■ **How to complete this task**
The line containing "October 2023 (751, 1582)" and every line after it, through the last line of the records, are to be transcribed exactly, and nothing else.

-- Opening Marker --

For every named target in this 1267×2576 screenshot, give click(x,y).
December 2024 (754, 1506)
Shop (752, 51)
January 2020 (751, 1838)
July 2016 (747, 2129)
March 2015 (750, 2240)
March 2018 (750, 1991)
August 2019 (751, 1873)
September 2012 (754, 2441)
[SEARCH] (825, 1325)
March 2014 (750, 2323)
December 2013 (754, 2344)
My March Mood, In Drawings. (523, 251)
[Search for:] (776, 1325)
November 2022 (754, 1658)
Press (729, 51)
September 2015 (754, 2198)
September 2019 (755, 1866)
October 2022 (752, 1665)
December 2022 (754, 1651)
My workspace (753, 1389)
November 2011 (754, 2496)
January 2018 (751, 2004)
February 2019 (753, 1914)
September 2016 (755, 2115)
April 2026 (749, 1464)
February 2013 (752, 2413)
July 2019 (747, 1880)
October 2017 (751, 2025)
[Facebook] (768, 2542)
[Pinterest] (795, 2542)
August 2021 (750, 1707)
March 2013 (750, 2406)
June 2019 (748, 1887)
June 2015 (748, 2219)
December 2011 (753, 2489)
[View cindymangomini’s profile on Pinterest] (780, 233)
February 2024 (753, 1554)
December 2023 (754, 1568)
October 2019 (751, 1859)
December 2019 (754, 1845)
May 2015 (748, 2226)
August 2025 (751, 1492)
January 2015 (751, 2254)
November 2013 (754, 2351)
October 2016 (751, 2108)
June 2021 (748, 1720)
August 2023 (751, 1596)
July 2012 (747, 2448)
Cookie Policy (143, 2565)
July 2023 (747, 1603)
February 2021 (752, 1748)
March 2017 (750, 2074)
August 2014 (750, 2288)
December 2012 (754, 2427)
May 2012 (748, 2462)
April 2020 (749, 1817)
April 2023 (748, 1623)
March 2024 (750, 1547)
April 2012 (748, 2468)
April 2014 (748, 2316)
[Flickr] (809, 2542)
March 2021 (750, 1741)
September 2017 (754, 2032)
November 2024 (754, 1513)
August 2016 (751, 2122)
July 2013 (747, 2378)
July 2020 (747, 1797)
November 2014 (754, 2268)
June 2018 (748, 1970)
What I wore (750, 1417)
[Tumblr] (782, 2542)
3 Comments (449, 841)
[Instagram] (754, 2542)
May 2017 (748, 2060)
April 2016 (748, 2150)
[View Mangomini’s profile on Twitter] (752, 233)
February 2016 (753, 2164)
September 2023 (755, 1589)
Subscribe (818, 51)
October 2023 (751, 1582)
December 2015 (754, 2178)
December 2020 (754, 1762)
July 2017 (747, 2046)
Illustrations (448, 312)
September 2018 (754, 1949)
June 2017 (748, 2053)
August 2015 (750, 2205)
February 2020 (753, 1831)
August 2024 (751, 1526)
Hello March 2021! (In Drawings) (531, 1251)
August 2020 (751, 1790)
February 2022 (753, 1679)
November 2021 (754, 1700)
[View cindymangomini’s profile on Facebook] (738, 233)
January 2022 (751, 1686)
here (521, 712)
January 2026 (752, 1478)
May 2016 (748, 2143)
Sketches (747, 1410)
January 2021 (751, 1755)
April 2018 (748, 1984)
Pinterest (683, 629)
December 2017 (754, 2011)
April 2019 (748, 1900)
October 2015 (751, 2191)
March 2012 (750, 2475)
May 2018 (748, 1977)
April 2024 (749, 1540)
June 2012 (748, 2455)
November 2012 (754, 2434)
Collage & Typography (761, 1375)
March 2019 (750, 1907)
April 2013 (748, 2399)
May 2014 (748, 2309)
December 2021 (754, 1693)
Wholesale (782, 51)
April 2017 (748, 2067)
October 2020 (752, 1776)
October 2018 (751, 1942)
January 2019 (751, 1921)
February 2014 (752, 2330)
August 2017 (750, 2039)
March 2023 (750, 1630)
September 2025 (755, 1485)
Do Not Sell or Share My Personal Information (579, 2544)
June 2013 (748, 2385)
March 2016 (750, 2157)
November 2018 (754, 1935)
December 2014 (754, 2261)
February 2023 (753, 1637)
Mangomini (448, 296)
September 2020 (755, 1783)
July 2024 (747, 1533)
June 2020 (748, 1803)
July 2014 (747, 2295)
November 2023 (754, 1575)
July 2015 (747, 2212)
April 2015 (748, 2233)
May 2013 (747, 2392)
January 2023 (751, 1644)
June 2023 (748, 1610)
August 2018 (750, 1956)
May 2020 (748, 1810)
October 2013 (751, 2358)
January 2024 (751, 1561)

-- Closing Marker --

■ **Exercise response**
October 2023 (751, 1582)
December 2015 (754, 2178)
December 2020 (754, 1762)
July 2017 (747, 2046)
Illustrations (448, 312)
September 2018 (754, 1949)
June 2017 (748, 2053)
August 2015 (750, 2205)
February 2020 (753, 1831)
August 2024 (751, 1526)
Hello March 2021! (In Drawings) (531, 1251)
August 2020 (751, 1790)
February 2022 (753, 1679)
November 2021 (754, 1700)
[View cindymangomini’s profile on Facebook] (738, 233)
January 2022 (751, 1686)
here (521, 712)
January 2026 (752, 1478)
May 2016 (748, 2143)
Sketches (747, 1410)
January 2021 (751, 1755)
April 2018 (748, 1984)
Pinterest (683, 629)
December 2017 (754, 2011)
April 2019 (748, 1900)
October 2015 (751, 2191)
March 2012 (750, 2475)
May 2018 (748, 1977)
April 2024 (749, 1540)
June 2012 (748, 2455)
November 2012 (754, 2434)
Collage & Typography (761, 1375)
March 2019 (750, 1907)
April 2013 (748, 2399)
May 2014 (748, 2309)
December 2021 (754, 1693)
Wholesale (782, 51)
April 2017 (748, 2067)
October 2020 (752, 1776)
October 2018 (751, 1942)
January 2019 (751, 1921)
February 2014 (752, 2330)
August 2017 (750, 2039)
March 2023 (750, 1630)
September 2025 (755, 1485)
Do Not Sell or Share My Personal Information (579, 2544)
June 2013 (748, 2385)
March 2016 (750, 2157)
November 2018 (754, 1935)
December 2014 (754, 2261)
February 2023 (753, 1637)
Mangomini (448, 296)
September 2020 (755, 1783)
July 2024 (747, 1533)
June 2020 (748, 1803)
July 2014 (747, 2295)
November 2023 (754, 1575)
July 2015 (747, 2212)
April 2015 (748, 2233)
May 2013 (747, 2392)
January 2023 (751, 1644)
June 2023 (748, 1610)
August 2018 (750, 1956)
May 2020 (748, 1810)
October 2013 (751, 2358)
January 2024 (751, 1561)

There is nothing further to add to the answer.